Abstract Body (Do not enter title and authors here): Background: Understanding the intricate dynamics of lung microcirculation and capillary endothelial cells (ECs) is crucial for shedding light on both normal physiological processes and the pathogenesis of pulmonary diseases. Recent advancements in single-cell transcriptomics (scRNA-seq) have unveiled distinct lung EC populations, including aerocytes and general capillary cells (gCaps).
Hypothesis: We hypothesized that gCaps demonstrate more extensive diversity than previously understood, marked by distinct molecular and functional profiles.
Methods: We utilized scRNA-seq and computational analysis on enriched populations of lung ECs. The mitostress Seahorse assay was conducted to study metabolic function. Electric cell-substrate impedance sensing (ECIS) assessed cell growth, and the Matrigel assay evaluated angiogenic potential of isolated ECs.

## Listed entries

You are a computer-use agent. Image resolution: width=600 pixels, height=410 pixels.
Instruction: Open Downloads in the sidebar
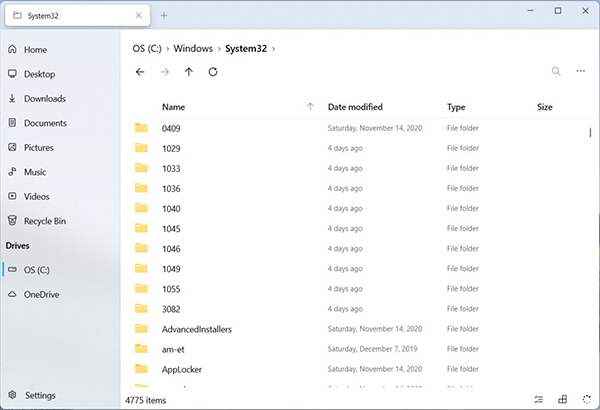click(44, 99)
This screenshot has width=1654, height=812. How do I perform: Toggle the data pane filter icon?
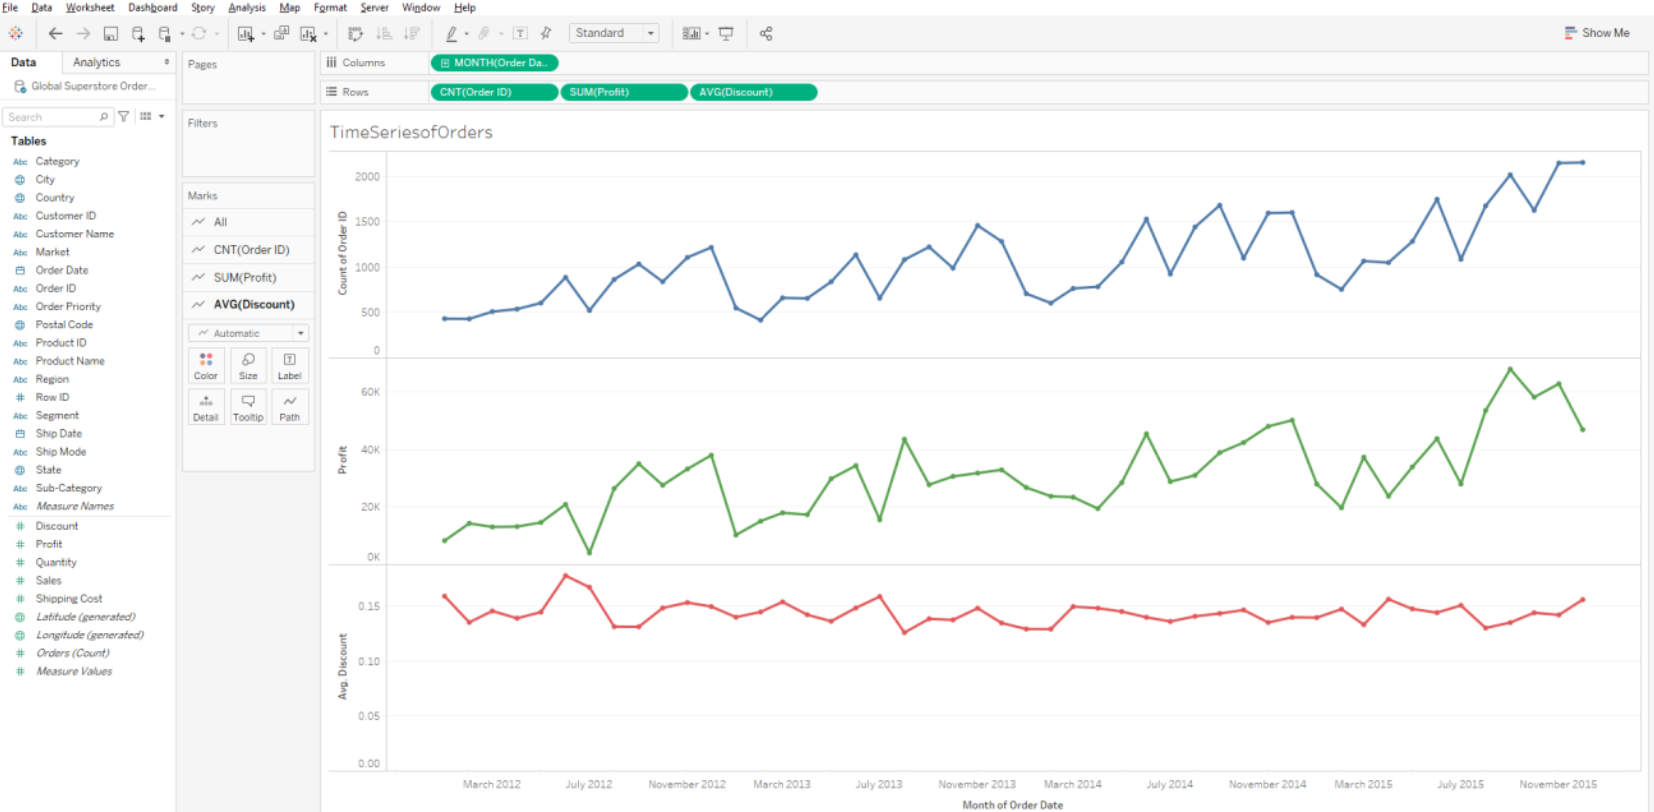coord(124,117)
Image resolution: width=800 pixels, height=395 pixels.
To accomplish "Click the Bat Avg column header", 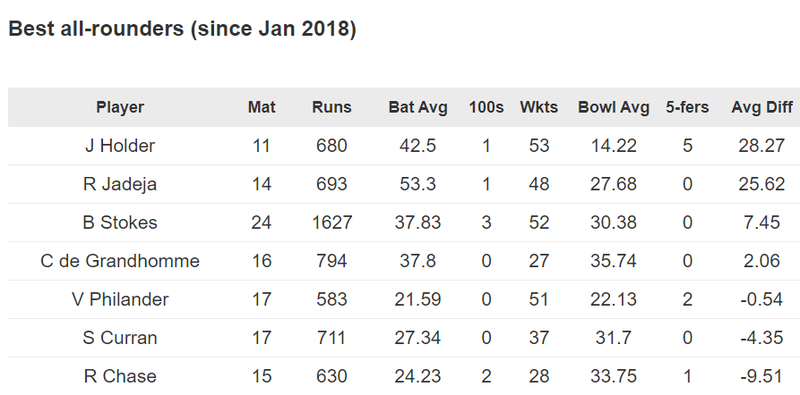I will coord(418,107).
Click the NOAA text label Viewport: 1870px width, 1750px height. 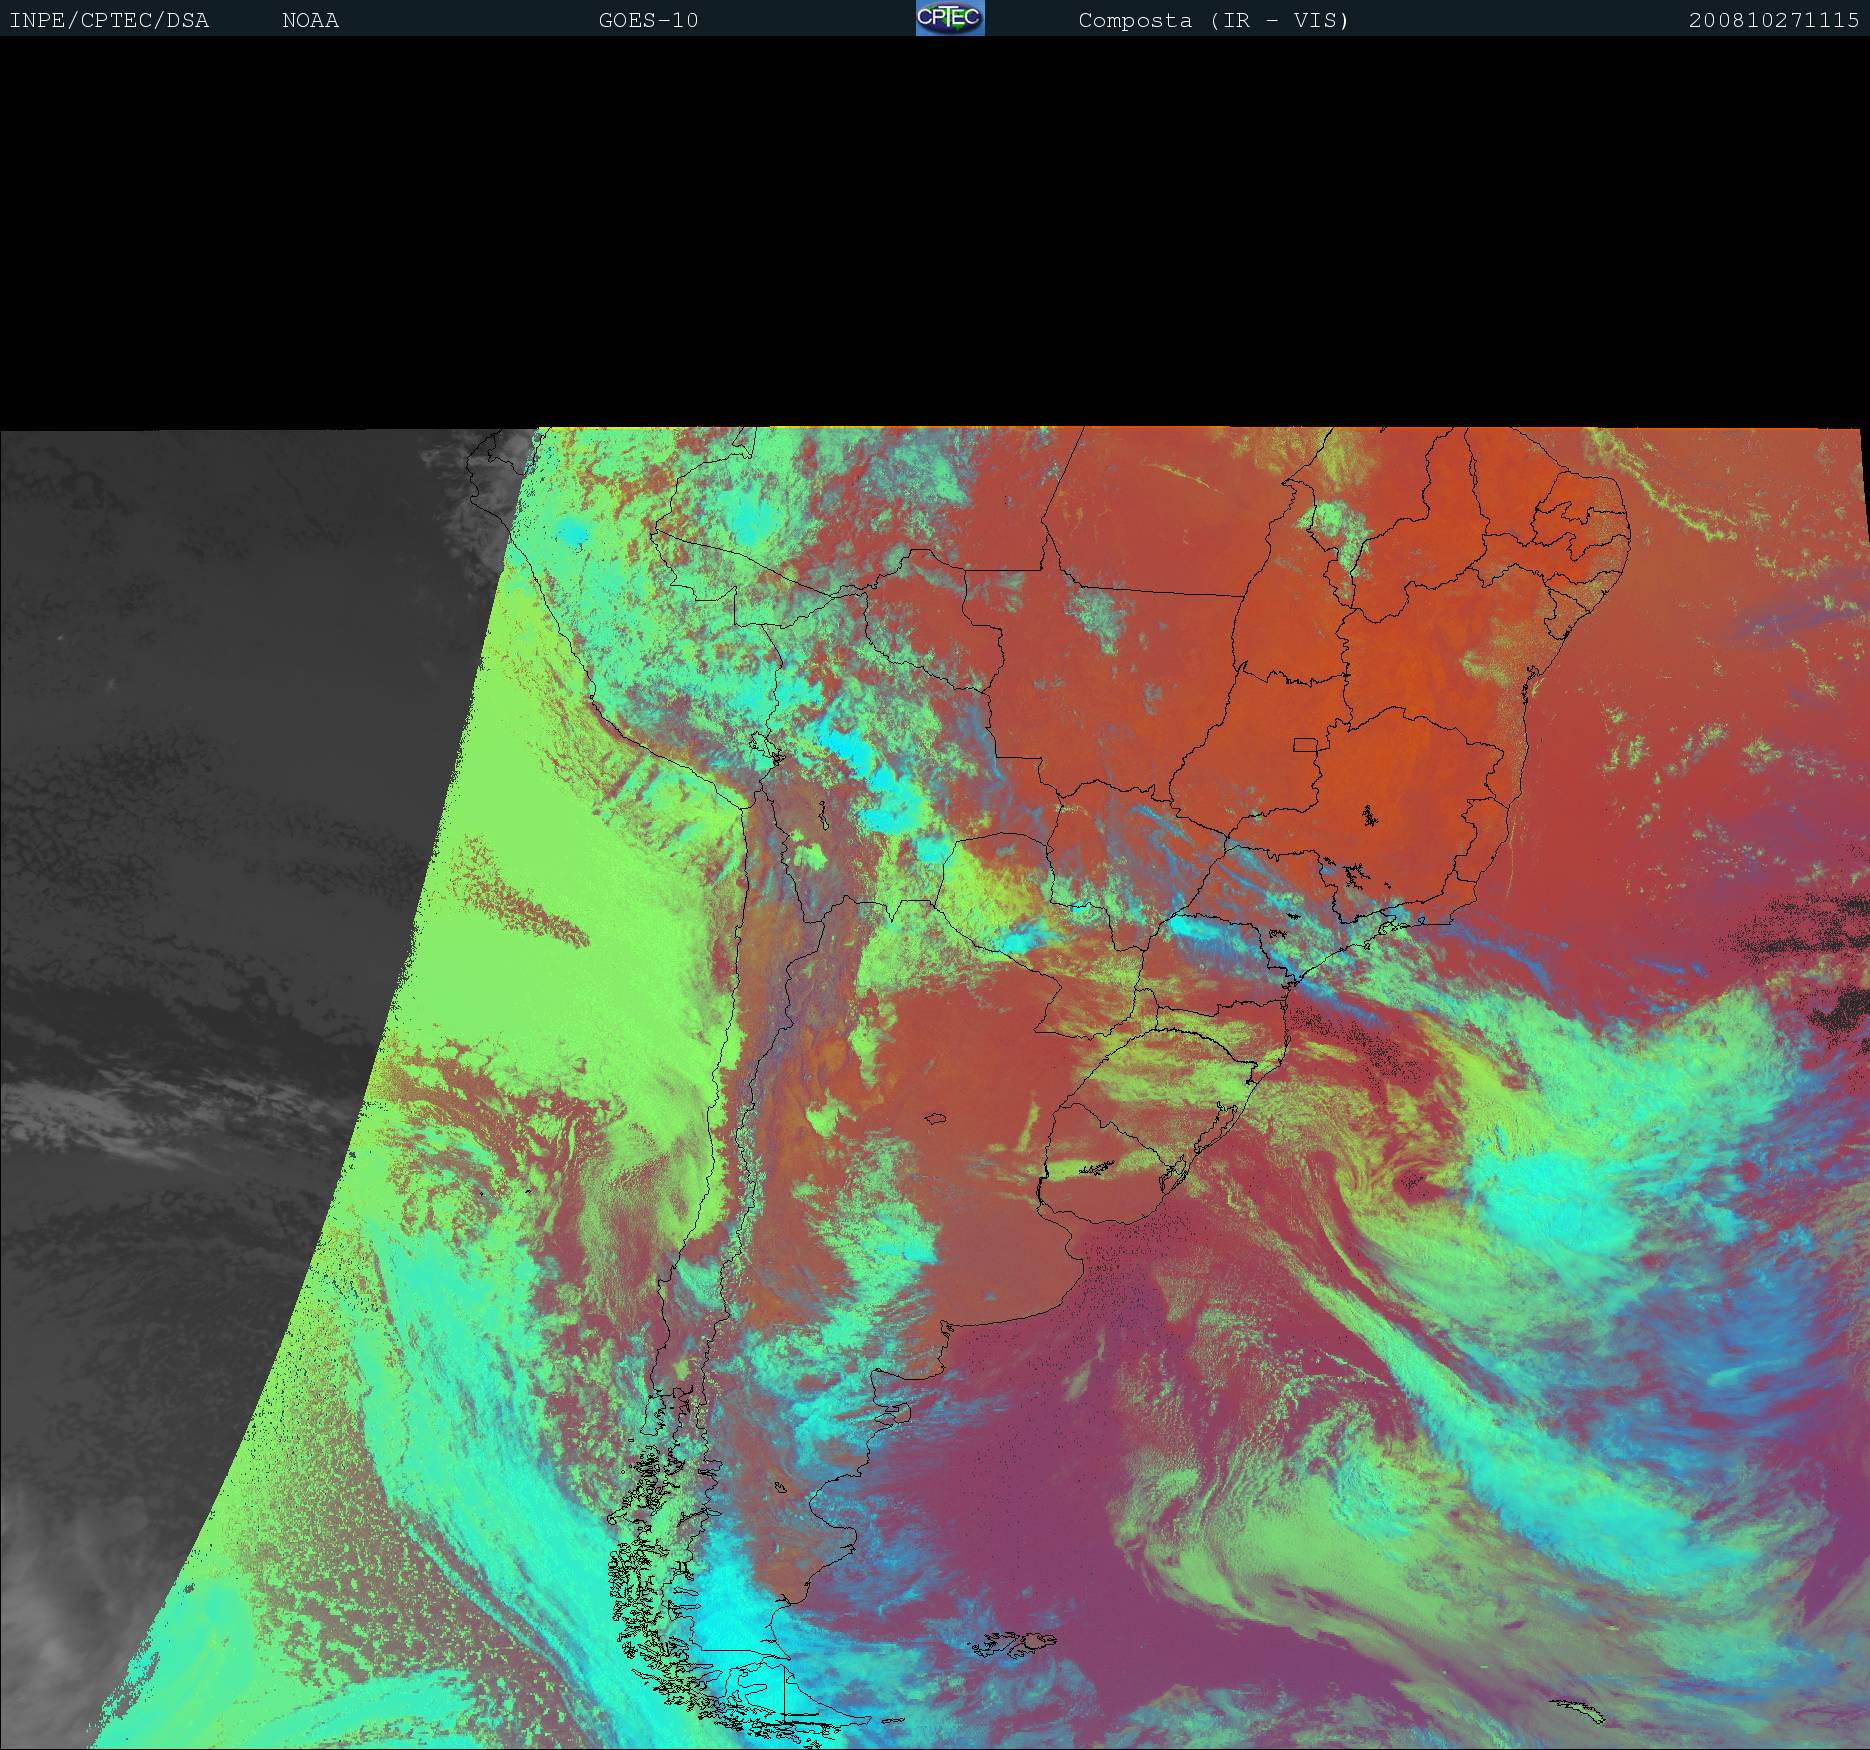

## Exercises to complete
1. In the abstract on lung capillary endothelial cells, translate this sentence into Spanish: "The mitostress Seahorse assay was conducted to study metabolic function."
2. Write the next part of the abstract on lung capillary endothelial cells, starting after its last sentence.

## Answers to this exercise
1. El ensayo Seahorse de estrés mitocondrial se realizó para estudiar la función metabólica.

2.
Results: scRNA-seq analysis identified five novel gCap populations, each with unique molecular signatures and functions. Notably, two populations characterized by the expression of ion transporters Scn7a (Na+) and Clic4 (Cl−) are crucial for establishing arterial-to-vein zonation and enhancing the capillary barrier. We identified "root" cells (Flot1+), exhibiting the highest G2M and S scores, essential for the mitotic regeneration and repair of neighboring ECs. Depletion of Flot1+ cells significantly impaired EC proliferation, highlighting their critical role in cell repair. Furthermore, we discovered that gCaps aiding in the venous transition were characterized by the expression of Lingo2. Additionally, we identified a population of detached gCaps marked by an elevated expression of Fabp4, metabolically active genes, and tip-cell markers, suggesting a key role in regulating angiogenesis. The Matrigel sprouting assay confirmed that Fabp4+ gCaps significantly contribute to angiogenesis. Metabolic assays indicated that both Clic4+ and Fabp4+ cells exhibited increased mitochondrial function. Finally, western blot analysis across various EC junction and signaling proteins in isolated gCaps showed significant heterogeneity, further illustrating the complex nature of these cell populations.
Conclusion: Our study highlights the diverse roles and molecular signatures of lung capillary ECs, enhancing our understanding of their contributions to both normal lung function and pulmonary diseases. These insights also offer valuable direction for developing therapeutic strategies aimed at addressing cardiovascular disorders.